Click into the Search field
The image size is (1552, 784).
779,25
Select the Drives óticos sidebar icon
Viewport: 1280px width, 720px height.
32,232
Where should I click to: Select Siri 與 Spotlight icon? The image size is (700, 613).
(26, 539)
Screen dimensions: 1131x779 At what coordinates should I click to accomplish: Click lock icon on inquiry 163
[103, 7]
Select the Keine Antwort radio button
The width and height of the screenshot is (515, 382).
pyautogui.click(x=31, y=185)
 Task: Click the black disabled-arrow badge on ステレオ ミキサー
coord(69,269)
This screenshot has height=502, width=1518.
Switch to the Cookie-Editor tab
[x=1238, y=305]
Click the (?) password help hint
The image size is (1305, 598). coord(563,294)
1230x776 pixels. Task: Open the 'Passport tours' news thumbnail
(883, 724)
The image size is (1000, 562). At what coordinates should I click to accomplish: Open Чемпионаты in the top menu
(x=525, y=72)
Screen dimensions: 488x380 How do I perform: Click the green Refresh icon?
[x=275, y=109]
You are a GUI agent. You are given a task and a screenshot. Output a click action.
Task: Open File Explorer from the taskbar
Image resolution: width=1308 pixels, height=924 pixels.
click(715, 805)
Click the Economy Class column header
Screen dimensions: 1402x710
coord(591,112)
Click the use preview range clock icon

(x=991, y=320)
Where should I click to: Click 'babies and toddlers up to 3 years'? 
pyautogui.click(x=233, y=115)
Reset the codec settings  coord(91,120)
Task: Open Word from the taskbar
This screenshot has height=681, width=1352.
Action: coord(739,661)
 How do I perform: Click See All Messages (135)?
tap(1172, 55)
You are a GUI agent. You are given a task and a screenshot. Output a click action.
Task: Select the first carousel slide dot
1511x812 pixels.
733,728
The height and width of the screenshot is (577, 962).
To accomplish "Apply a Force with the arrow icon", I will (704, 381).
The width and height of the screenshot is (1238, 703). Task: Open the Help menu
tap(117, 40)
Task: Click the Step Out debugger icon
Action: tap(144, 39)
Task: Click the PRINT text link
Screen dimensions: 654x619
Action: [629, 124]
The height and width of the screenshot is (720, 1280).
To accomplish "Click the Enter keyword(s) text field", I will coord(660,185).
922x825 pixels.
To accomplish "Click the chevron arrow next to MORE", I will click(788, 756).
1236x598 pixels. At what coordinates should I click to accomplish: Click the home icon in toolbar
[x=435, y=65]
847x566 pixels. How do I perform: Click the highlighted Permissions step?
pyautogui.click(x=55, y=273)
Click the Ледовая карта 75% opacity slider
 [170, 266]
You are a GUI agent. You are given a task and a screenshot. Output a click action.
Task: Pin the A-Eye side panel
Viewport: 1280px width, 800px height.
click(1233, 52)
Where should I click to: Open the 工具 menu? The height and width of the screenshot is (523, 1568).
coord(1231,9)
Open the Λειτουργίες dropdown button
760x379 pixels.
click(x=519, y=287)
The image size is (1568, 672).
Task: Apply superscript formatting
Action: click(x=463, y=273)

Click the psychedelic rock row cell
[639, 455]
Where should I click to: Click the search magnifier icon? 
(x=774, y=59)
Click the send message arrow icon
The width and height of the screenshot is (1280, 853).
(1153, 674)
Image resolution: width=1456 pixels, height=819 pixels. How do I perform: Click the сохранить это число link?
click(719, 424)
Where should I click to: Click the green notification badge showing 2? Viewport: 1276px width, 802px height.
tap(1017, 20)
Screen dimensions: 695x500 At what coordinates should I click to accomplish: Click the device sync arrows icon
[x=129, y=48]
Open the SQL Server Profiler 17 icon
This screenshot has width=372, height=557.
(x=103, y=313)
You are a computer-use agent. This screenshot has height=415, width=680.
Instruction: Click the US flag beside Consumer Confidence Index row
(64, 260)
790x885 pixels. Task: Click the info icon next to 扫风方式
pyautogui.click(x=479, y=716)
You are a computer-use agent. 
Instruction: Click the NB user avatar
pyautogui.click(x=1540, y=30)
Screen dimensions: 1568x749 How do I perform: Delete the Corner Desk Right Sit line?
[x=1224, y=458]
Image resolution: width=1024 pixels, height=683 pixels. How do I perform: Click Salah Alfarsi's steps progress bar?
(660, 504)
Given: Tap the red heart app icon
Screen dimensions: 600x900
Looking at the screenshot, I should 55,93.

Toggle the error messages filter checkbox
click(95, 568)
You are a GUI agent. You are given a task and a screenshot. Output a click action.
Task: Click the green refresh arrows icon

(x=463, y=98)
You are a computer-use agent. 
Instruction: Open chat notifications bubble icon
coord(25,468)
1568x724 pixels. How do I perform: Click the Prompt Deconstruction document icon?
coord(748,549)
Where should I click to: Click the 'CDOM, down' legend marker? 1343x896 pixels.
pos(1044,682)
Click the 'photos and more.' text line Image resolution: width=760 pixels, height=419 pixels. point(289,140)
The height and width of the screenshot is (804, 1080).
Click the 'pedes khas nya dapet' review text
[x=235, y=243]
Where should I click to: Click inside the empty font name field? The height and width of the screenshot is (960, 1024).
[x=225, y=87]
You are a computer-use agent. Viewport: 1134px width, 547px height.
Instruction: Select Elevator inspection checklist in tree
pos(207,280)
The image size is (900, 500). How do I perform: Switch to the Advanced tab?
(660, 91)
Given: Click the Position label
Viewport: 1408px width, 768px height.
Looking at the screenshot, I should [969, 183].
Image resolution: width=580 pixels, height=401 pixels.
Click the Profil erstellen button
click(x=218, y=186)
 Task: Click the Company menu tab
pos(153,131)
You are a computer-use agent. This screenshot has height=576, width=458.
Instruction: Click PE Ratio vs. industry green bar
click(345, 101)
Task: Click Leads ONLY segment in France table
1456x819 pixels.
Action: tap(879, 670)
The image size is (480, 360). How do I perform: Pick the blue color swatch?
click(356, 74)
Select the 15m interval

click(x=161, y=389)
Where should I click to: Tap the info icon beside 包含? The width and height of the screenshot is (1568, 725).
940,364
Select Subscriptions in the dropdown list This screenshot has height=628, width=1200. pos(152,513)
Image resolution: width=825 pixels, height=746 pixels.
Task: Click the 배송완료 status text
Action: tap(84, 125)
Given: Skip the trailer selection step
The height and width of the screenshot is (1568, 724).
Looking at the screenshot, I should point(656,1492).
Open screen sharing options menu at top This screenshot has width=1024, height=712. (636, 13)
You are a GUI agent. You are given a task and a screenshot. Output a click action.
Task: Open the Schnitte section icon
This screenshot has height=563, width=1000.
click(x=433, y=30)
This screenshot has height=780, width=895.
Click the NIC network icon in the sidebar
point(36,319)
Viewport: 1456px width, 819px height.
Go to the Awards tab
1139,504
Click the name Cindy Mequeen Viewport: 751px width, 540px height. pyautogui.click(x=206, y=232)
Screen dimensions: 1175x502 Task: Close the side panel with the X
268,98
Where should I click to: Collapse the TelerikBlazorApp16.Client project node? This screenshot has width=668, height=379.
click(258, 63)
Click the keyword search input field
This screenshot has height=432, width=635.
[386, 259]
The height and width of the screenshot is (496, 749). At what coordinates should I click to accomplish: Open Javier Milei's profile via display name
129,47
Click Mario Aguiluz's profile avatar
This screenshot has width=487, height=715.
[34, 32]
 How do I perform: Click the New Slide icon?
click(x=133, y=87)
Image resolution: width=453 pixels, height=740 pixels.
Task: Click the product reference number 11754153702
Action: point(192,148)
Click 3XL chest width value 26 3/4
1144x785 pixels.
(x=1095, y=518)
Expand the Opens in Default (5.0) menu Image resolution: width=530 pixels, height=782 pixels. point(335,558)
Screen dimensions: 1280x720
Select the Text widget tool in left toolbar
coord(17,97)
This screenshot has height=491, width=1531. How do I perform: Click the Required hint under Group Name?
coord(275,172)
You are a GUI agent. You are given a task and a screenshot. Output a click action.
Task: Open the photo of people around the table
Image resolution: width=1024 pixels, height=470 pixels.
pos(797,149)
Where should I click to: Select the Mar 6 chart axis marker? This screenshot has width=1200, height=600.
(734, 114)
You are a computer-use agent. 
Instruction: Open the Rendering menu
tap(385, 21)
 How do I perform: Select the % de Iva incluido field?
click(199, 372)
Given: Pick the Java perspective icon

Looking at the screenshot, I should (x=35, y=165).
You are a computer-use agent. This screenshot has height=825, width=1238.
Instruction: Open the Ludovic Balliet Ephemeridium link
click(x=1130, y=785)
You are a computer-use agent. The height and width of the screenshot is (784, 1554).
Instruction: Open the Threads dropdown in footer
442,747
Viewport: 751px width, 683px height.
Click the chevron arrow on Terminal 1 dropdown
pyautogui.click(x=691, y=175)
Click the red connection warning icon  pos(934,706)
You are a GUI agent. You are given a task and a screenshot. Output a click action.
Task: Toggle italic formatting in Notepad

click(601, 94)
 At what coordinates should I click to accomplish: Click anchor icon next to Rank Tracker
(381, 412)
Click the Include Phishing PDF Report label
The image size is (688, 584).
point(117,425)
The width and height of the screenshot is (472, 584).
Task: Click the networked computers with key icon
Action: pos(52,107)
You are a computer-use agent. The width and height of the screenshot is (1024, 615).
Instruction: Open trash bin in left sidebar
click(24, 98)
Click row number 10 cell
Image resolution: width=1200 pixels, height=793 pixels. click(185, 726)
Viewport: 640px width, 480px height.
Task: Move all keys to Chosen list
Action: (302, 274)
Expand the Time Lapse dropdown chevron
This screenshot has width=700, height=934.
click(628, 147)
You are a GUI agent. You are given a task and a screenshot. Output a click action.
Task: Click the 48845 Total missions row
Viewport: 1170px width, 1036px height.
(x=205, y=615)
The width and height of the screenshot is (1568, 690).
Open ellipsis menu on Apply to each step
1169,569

● Work task
Every line above that carries the string "will" should be copied.

● Answer to this task
To accomplish "Apply a Force with the arrow icon", I will (704, 381).
To accomplish "Click the Enter keyword(s) text field", I will coord(660,185).
To accomplish "Click the chevron arrow next to MORE", I will click(788, 756).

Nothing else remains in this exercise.